A tale that splashes your face with salt water and a stiff breeze. Enjoyed best with a foamy pint.
 
TWO YEARS BEFORE THE MAST
 
 
   
 
In 1834, a Harvard student recovering from an eye malady signed on board a 90-foot brig called the Pilgrim. Without any nautical experience, he sailed around Cape Horn to California, then home to Massachusetts.

The college boy naturally caught hell from the crusty sailors. Quick learner that he was, Richard Henry Dana, Jr. survived the trans-ocean ordeal and wrote a travelogue, Two Years Before the Mast. Literary scholars have compared it to Moby Dick.

I'm 55 pages into the voyage. As in all great books, I want to savor the journey. Thus I find myself rereading pages. My favorite scene entails a chase in which an unidentified ship, armed, showing no colors, stalks the Pilgrim.

"The vessel continued in pursuit, changing her course as we changed ours . . . .  All hands remained on deck throughout the day and we got our firearms in order; but we were too few to have done anything with her, if she had proved to be what we feared."

The Pilgrim escapes by out-maneuvering and sailing with no lights throughout a moonless night, and the crew is ordered to keep perfect silence.

More drama: The Pilgrim sails through an ice storm at Cape Horn.
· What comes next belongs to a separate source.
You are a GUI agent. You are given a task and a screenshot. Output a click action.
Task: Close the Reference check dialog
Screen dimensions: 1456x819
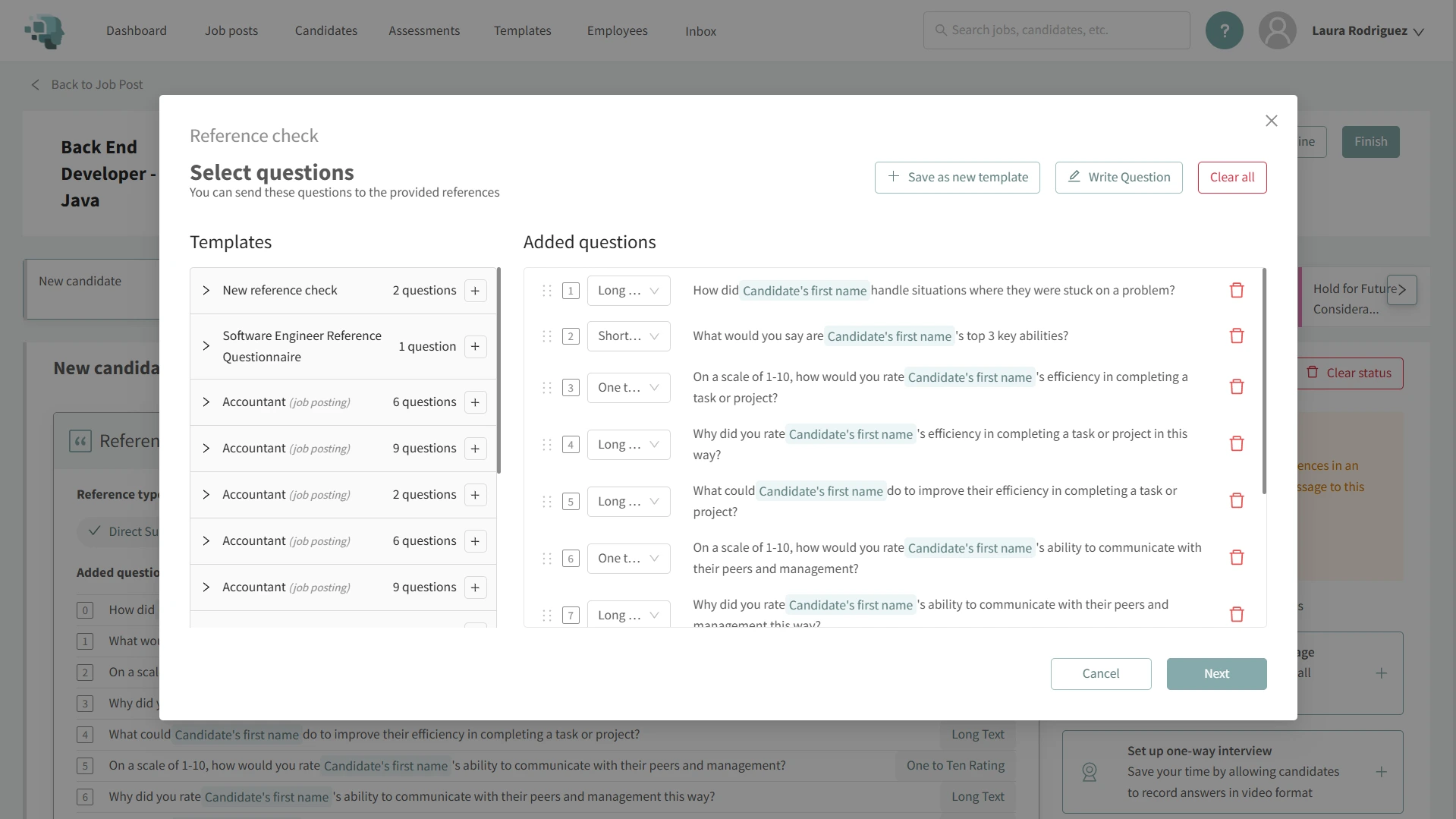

Dana later mourns the loss of a beloved sailor after two terrifying words echo across the bow - "Man overboard." That same day, the captain auctions everything in the dead man's sea chest, clothes and all, including the chest itself!

You can purchase Two Years Before the Mast online for about the price of a pint at a local tavern.

And for exposing me to this gripping sea saga, special thanks to brother Chuck, expatriate Texan serving a life sentence in the San Francisco Bay area. (No , not at Alcatraz. It's closed. Rather, East Oakland.)

A final note: Last weekend, I found in my mother's library a hardback copy with illustrations, printed in 1947. Mom's gone, but she left us great books.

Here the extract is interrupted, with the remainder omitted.